И вот сейчас перед ними открылась жуткая картина. Джереми даже привстал, ошеломлённый ужасным зрелищем, а Дорнтон с невыразимым отчаянием в глазах застонал и отвернулся. Он не мог больше вынести увиденного. Даже пара их лошадей, почуяв кровь, тревожно ржала и переступала копытами, горя желанием поскорее убраться отсюда.
Они увидели поле. Прекрасное доселе поле, по которому так любили прогуливаться все без исключения лондонцы, начиная с аристократии и заканчивая простолюдинами. Оно было оск-вернено и уничтожено. Конечно, тела погибших, которые были более-менее целы, ещё утром убрали отсюда, включая обломки кареты и останки их лошадей, но пропитанная кровью и усеянная обломками мечей и стрел земля напоминала им сейчас обо всём ужасе произошедшего здесь этим утром.
Джереми ступил на мокрую от крови почву и, сделав пару шагов по окровавленной и наполовину сожжённой траве, приметил неподалёку чьи-то измазанные кровью туфли, а чуть далее – фрагмент кисти руки и клочок искрящейся ткани.

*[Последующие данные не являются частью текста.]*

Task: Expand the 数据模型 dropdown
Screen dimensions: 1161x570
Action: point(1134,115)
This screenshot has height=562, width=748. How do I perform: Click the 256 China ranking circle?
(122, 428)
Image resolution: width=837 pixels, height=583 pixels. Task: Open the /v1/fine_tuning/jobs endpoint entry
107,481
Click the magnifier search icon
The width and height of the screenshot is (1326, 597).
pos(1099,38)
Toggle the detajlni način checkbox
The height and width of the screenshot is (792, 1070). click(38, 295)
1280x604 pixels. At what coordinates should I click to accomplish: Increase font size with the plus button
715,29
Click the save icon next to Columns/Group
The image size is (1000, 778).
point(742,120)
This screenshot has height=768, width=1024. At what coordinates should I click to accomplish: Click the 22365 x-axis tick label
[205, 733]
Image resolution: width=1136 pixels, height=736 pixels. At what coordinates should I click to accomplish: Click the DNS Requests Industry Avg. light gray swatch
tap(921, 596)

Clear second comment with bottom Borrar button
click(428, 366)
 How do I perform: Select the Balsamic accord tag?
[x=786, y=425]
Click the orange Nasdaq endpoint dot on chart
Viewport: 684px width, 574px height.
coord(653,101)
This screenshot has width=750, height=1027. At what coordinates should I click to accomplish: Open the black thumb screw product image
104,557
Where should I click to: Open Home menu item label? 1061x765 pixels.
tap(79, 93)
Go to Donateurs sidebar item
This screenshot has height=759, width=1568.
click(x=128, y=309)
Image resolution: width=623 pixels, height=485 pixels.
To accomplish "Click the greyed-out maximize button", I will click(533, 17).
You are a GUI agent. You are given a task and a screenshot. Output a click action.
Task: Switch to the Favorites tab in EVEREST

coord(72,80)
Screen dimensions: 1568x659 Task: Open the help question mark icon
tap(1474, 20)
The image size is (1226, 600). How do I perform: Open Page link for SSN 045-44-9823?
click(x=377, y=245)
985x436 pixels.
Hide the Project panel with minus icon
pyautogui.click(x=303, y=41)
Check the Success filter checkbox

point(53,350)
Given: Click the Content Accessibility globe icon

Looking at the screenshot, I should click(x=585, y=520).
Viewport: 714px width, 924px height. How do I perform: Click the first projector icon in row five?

Графу стало не по себе. Он почувствовал тошноту, подступившую к самому горлу, и вдруг услышал позади себя какой-то шорох.
Он обернулся. Дорнтон, спрыгнув с козел и присев на корточки, ворошил в траве пальцами рядом с лошадьми, будто пытался что-то отыскать или нащупать. Наконец он отнял руку, и Джереми увидел зажатый в его ладони медальон Первого слуги Фреммора. Он был весь покрыт грязью и коркой от спёкшейся крови. Дорнтон принялся старательно чистить его краем своей ливреи, но, не дочистив до конца, прислонил к своим губам, а затем и к груди, и горько зарыдал.